Of course, I wasn’t paying for the service on this phone. I was using stolen credit cards to make calls on it. At the time, it felt amazing to be able to carry around a phone at all times, making free calls on it that were untraceable. I soon put this fancy new technology to work by making a prank call to Jim Bayless in the middle of the night. It was around 3 o’clock in the morning when I called his office and was connected to a lady named Sylvia. I convinced Sylvia that a huge emergency involving phone phreaks was occurring and Jim Bayless needed to come into the office immediately! Sylvia patched a call through to his home, waking him up and explaining the situation to him as I listened.
When Sylvia finally left the line, I told Jim that it was Alex. After a little initial confusion and Jim sleepily realizing who I was, he tried to scare me by letting me know he’d traced my phone call before.
“Are you calling me from that pay phone by the bank in Cincinnati again?” he asked.
“No, I’m calling you from Oregon. I mugged some guy and stole his cell phone and I’m using a stolen calling card to call you! Is that okay, Jim?”
“No, I don’t think that’s okay, Alex…”
Those quotes are about all I remember from this conversation with Jim. He wasn’t happy to be woken from his sleep, but he played along until we finally said our goodbyes. When I first talked to Sylvia and told her that Jim needed to come in, she told me that he was at home in Brownsburg. So the next morning I called information to find Jim had a listed phone number in Brownsburg. Throughout the next year, I prank called him once or twice at home and a few times at work, but left him alone after that. I would always work some crazy phreaking story into my calls to him. I’d claim that I’d opened up a phone box and had been making overseas calls on other peoples’ phone lines all night or that I was blue boxing calls so that he could never trace me again. He never seemed that angry with me, but I could tell that my calls were more irritating than amusing to him.
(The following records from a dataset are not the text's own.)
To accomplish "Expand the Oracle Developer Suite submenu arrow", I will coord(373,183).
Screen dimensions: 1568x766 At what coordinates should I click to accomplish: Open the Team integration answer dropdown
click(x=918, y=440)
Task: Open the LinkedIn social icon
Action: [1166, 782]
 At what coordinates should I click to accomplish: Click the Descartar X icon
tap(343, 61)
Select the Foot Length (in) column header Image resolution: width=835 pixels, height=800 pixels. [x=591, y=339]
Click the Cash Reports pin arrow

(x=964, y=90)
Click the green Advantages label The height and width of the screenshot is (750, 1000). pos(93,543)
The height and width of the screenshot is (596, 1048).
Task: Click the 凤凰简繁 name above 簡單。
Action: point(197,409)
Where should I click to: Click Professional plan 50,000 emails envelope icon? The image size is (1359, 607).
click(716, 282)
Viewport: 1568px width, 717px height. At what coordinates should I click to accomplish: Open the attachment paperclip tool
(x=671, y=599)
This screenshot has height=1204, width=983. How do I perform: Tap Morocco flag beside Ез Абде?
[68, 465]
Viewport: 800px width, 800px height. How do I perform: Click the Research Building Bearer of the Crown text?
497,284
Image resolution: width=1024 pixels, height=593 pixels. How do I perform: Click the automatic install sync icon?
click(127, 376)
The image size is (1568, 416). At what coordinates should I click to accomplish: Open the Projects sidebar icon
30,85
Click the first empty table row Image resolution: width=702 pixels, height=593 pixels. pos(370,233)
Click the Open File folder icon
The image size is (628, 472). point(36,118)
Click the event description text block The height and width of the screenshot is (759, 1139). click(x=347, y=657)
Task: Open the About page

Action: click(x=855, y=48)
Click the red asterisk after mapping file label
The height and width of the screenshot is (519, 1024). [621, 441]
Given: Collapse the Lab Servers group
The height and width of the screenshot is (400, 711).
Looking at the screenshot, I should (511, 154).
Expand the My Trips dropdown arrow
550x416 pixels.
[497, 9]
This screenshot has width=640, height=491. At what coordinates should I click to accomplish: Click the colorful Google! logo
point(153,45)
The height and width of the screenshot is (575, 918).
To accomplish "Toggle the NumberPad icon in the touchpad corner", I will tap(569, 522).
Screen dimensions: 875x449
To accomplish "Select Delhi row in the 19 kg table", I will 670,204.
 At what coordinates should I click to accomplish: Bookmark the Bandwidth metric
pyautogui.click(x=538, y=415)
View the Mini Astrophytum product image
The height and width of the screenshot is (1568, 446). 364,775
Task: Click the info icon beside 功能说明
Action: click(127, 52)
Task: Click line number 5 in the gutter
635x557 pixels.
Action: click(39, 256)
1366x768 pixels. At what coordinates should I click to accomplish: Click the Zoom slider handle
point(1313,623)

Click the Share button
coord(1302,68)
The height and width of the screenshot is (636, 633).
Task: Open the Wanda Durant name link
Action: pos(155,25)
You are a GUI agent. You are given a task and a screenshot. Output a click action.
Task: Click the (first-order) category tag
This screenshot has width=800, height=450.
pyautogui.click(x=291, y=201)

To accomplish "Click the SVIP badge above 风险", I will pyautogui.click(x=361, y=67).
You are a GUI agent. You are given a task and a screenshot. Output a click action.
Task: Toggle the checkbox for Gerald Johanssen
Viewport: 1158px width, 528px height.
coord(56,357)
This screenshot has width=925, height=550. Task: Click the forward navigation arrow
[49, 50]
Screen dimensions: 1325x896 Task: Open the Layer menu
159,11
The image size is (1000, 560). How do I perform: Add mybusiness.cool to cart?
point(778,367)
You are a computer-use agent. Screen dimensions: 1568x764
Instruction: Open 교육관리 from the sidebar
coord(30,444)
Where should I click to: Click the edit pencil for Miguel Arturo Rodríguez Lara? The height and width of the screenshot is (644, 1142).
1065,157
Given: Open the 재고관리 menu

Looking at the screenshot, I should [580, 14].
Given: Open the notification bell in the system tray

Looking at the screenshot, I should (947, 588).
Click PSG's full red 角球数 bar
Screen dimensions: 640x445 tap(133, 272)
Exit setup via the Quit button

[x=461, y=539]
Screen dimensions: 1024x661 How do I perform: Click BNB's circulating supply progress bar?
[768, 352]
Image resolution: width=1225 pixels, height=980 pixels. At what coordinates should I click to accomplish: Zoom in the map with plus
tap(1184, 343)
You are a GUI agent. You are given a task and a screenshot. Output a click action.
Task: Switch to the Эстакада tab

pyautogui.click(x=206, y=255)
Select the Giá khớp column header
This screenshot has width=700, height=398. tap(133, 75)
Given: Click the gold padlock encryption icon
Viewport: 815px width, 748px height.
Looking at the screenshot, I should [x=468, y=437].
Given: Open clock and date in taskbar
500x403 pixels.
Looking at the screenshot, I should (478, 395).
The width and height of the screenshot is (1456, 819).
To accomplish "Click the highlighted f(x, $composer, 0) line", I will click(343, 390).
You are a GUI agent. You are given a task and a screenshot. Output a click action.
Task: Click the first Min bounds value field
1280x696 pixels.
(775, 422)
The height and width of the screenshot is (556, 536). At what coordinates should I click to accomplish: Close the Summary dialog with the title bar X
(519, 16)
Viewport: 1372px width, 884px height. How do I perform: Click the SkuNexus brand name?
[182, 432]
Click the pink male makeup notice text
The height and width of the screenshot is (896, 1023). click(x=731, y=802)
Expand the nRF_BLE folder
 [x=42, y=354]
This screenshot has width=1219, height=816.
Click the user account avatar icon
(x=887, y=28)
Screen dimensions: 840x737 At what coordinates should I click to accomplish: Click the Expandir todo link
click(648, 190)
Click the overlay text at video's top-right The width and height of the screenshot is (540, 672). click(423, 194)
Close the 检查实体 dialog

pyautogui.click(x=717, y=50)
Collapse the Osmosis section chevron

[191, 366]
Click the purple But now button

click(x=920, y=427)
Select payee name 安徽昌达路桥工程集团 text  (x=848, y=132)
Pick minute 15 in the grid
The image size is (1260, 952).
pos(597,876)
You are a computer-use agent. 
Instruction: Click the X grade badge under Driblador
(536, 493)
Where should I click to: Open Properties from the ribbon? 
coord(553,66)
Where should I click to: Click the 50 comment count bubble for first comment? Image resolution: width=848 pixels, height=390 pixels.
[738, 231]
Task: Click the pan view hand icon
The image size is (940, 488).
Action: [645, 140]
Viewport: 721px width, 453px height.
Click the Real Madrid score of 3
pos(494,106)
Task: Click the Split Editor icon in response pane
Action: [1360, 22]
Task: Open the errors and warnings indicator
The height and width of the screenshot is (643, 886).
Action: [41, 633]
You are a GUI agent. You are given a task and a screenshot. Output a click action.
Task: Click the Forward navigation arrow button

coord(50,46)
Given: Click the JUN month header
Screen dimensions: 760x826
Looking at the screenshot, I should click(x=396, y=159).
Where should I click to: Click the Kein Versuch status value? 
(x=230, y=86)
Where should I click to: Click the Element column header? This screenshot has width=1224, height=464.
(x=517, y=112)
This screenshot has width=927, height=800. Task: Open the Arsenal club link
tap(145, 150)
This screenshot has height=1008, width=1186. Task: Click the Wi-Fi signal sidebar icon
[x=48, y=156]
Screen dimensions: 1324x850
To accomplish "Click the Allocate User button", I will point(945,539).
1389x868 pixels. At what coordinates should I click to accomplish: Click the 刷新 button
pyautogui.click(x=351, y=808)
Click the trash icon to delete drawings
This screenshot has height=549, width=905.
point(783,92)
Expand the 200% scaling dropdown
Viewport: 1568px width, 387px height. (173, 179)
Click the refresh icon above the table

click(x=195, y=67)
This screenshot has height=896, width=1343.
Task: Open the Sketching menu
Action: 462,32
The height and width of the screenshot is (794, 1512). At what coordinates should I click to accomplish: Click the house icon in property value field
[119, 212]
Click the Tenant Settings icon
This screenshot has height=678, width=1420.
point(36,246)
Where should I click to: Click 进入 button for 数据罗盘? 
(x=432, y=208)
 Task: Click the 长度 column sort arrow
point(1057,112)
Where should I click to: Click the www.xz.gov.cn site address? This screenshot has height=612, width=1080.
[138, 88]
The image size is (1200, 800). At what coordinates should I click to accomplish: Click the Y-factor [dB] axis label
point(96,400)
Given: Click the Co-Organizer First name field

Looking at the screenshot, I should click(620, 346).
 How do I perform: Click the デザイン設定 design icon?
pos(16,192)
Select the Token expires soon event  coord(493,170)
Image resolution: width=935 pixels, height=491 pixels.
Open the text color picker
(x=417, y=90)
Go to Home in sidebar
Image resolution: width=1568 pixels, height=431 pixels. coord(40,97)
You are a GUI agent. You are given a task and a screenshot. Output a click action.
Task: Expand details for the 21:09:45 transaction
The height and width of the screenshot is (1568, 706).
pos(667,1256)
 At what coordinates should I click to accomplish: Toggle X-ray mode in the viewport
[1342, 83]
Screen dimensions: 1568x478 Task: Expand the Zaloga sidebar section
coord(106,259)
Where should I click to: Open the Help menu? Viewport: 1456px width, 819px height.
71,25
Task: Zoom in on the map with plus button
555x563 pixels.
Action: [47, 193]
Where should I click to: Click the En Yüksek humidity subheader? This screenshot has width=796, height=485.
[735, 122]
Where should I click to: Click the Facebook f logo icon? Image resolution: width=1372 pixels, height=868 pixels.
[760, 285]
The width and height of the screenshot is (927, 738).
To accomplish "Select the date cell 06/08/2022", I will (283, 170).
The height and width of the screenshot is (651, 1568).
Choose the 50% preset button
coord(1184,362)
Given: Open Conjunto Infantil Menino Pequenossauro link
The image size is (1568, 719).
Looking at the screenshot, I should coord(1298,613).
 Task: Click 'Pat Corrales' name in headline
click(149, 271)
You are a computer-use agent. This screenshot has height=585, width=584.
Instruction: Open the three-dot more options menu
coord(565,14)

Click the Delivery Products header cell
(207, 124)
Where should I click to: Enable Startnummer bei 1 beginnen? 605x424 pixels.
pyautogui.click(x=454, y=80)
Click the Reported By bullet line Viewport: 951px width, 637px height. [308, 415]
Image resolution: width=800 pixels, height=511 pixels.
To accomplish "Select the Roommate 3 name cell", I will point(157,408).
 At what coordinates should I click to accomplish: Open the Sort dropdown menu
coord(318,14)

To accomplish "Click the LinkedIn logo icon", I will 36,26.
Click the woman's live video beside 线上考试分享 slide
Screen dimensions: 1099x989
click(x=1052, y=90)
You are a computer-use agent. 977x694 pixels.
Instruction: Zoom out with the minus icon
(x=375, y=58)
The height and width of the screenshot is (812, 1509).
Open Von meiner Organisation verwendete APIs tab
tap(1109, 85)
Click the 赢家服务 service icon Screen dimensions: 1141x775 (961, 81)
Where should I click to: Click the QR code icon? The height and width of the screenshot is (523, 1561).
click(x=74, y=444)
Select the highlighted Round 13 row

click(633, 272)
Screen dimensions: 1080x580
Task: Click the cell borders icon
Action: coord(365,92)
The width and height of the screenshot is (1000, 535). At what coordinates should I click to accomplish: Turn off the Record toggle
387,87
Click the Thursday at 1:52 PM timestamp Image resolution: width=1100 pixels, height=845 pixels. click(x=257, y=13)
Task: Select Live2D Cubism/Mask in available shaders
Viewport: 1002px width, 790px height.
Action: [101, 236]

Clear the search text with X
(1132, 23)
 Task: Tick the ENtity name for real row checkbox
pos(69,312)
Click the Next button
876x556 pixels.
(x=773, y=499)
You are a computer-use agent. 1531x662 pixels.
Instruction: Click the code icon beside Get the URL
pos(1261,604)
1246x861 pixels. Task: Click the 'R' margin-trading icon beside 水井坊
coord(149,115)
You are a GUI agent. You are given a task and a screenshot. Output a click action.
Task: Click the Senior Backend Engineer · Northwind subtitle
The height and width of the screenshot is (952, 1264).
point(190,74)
A couple of years later, a guy named kcochran would begin researching all the names that he read about in the PLA ‘zine and Jim Bayless would be one of the people that he called to ask about me. Kcochran recently told me that Jim seemed very unhappy about my contact with him and that he took it very personally that I called him at home. It would be less than a year later that Jim Bayless would die.
And I guess that’s it. That’s the story as well as I can remember it. There may or may not be things about the whole thing that I’ve forgotten that nobody will ever know about since we can’t exactly call up Jim and ask him about it. Rest in peace, Jim! Soon you’ll have your very own spot on PLA’s Memorial!